*PROBLEM REQUIREMENTS*: In this exercise, reproduce all the entries that follow exactly.

*Stored items*:
═══
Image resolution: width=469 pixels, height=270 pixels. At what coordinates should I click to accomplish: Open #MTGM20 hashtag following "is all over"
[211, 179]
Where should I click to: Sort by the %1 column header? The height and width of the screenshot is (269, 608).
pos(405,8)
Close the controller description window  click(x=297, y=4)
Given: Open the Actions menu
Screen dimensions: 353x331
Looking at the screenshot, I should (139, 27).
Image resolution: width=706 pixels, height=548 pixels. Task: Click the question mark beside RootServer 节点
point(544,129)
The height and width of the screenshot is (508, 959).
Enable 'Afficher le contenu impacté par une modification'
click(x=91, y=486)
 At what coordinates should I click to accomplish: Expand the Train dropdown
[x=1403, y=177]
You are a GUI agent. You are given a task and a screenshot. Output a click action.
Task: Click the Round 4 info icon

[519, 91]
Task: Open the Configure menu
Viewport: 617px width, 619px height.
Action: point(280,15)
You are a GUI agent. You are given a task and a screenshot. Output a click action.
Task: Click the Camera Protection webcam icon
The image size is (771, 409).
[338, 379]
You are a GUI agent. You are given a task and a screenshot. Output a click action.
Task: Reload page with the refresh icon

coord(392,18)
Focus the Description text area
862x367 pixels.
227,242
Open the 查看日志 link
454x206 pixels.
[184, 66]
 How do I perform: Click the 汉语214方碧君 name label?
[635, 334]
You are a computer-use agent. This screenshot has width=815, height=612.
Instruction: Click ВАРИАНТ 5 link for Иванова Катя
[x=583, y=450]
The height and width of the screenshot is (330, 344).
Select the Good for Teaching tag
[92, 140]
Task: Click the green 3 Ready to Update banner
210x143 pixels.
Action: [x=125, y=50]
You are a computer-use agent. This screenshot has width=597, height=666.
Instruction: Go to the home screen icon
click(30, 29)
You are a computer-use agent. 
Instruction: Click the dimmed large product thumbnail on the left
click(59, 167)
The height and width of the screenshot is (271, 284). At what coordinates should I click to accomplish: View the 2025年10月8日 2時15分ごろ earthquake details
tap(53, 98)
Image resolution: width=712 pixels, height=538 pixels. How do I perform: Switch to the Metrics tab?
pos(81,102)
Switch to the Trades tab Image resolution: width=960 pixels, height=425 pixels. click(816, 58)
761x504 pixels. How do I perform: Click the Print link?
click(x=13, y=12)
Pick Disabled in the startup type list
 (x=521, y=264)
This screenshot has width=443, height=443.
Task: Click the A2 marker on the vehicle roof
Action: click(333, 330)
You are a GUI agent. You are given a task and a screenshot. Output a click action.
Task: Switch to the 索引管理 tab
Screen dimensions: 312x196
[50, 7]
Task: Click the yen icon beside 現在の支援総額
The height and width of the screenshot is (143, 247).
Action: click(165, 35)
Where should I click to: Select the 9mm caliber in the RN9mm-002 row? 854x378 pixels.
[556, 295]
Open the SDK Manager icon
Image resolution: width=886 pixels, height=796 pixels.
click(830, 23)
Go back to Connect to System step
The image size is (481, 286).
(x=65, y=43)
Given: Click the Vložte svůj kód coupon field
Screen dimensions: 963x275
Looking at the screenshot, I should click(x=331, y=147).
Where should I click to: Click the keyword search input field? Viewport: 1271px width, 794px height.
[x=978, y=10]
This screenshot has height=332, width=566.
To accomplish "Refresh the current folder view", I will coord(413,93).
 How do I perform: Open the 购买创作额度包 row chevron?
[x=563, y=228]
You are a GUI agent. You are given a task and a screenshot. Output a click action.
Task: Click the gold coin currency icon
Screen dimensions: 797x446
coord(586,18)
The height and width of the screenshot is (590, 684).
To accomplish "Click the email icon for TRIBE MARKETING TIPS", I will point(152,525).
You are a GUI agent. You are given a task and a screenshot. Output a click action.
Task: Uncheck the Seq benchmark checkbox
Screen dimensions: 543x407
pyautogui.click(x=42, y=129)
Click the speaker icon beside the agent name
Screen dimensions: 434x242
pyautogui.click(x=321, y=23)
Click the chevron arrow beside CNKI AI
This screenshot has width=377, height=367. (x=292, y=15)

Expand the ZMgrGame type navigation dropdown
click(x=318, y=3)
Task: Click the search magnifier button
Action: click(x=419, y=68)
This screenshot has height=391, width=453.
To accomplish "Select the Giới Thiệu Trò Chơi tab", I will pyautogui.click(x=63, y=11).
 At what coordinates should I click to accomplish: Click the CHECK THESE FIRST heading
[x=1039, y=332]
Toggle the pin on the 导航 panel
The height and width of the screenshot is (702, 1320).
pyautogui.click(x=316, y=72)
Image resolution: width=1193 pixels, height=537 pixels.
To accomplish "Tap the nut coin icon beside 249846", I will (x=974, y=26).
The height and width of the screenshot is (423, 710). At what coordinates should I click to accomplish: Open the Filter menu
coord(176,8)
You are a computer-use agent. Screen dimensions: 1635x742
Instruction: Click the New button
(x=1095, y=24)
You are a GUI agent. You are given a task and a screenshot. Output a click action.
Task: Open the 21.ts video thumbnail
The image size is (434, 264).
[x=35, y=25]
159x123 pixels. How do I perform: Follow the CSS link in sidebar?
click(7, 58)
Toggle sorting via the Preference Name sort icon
═══
*RESULT OF THIS EXERCISE*:
Image resolution: width=469 pixels, height=270 pixels. At what coordinates should I click to accomplish: Open #MTGM20 hashtag following "is all over"
[211, 179]
Where should I click to: Sort by the %1 column header? The height and width of the screenshot is (269, 608).
pos(405,8)
Close the controller description window  click(x=297, y=4)
Given: Open the Actions menu
Screen dimensions: 353x331
Looking at the screenshot, I should (139, 27).
Image resolution: width=706 pixels, height=548 pixels. Task: Click the question mark beside RootServer 节点
point(544,129)
The height and width of the screenshot is (508, 959).
Enable 'Afficher le contenu impacté par une modification'
click(x=91, y=486)
 At what coordinates should I click to accomplish: Expand the Train dropdown
[x=1403, y=177]
You are a GUI agent. You are given a task and a screenshot. Output a click action.
Task: Click the Round 4 info icon

[519, 91]
Task: Open the Configure menu
Viewport: 617px width, 619px height.
Action: point(280,15)
You are a GUI agent. You are given a task and a screenshot. Output a click action.
Task: Click the Camera Protection webcam icon
The image size is (771, 409).
[338, 379]
You are a GUI agent. You are given a task and a screenshot. Output a click action.
Task: Reload page with the refresh icon

coord(392,18)
Focus the Description text area
862x367 pixels.
227,242
Open the 查看日志 link
454x206 pixels.
[184, 66]
 How do I perform: Click the 汉语214方碧君 name label?
[635, 334]
You are a computer-use agent. This screenshot has width=815, height=612.
Instruction: Click ВАРИАНТ 5 link for Иванова Катя
[x=583, y=450]
The height and width of the screenshot is (330, 344).
Select the Good for Teaching tag
[92, 140]
Task: Click the green 3 Ready to Update banner
210x143 pixels.
Action: [x=125, y=50]
You are a computer-use agent. This screenshot has width=597, height=666.
Instruction: Go to the home screen icon
click(30, 29)
You are a computer-use agent. 
Instruction: Click the dimmed large product thumbnail on the left
click(59, 167)
The height and width of the screenshot is (271, 284). At what coordinates should I click to accomplish: View the 2025年10月8日 2時15分ごろ earthquake details
tap(53, 98)
Image resolution: width=712 pixels, height=538 pixels. How do I perform: Switch to the Metrics tab?
pos(81,102)
Switch to the Trades tab Image resolution: width=960 pixels, height=425 pixels. click(816, 58)
761x504 pixels. How do I perform: Click the Print link?
click(x=13, y=12)
Pick Disabled in the startup type list
 (x=521, y=264)
This screenshot has width=443, height=443.
Task: Click the A2 marker on the vehicle roof
Action: click(333, 330)
You are a GUI agent. You are given a task and a screenshot. Output a click action.
Task: Switch to the 索引管理 tab
Screen dimensions: 312x196
[50, 7]
Task: Click the yen icon beside 現在の支援総額
The height and width of the screenshot is (143, 247).
Action: click(165, 35)
Where should I click to: Select the 9mm caliber in the RN9mm-002 row? 854x378 pixels.
[556, 295]
Open the SDK Manager icon
Image resolution: width=886 pixels, height=796 pixels.
click(830, 23)
Go back to Connect to System step
The image size is (481, 286).
(x=65, y=43)
Given: Click the Vložte svůj kód coupon field
Screen dimensions: 963x275
Looking at the screenshot, I should click(x=331, y=147).
Where should I click to: Click the keyword search input field? Viewport: 1271px width, 794px height.
[x=978, y=10]
This screenshot has height=332, width=566.
To accomplish "Refresh the current folder view", I will coord(413,93).
 How do I perform: Open the 购买创作额度包 row chevron?
[x=563, y=228]
You are a GUI agent. You are given a task and a screenshot. Output a click action.
Task: Click the gold coin currency icon
Screen dimensions: 797x446
coord(586,18)
The height and width of the screenshot is (590, 684).
To accomplish "Click the email icon for TRIBE MARKETING TIPS", I will point(152,525).
You are a GUI agent. You are given a task and a screenshot. Output a click action.
Task: Uncheck the Seq benchmark checkbox
Screen dimensions: 543x407
pyautogui.click(x=42, y=129)
Click the speaker icon beside the agent name
Screen dimensions: 434x242
pyautogui.click(x=321, y=23)
Click the chevron arrow beside CNKI AI
This screenshot has width=377, height=367. (x=292, y=15)

Expand the ZMgrGame type navigation dropdown
click(x=318, y=3)
Task: Click the search magnifier button
Action: click(x=419, y=68)
This screenshot has height=391, width=453.
To accomplish "Select the Giới Thiệu Trò Chơi tab", I will pyautogui.click(x=63, y=11).
 At what coordinates should I click to accomplish: Click the CHECK THESE FIRST heading
[x=1039, y=332]
Toggle the pin on the 导航 panel
The height and width of the screenshot is (702, 1320).
pyautogui.click(x=316, y=72)
Image resolution: width=1193 pixels, height=537 pixels.
To accomplish "Tap the nut coin icon beside 249846", I will (x=974, y=26).
The height and width of the screenshot is (423, 710). At what coordinates should I click to accomplish: Open the Filter menu
coord(176,8)
You are a computer-use agent. Screen dimensions: 1635x742
Instruction: Click the New button
(x=1095, y=24)
You are a GUI agent. You are given a task and a screenshot. Output a click action.
Task: Open the 21.ts video thumbnail
The image size is (434, 264).
[x=35, y=25]
159x123 pixels. How do I perform: Follow the CSS link in sidebar?
click(7, 58)
Toggle sorting via the Preference Name sort icon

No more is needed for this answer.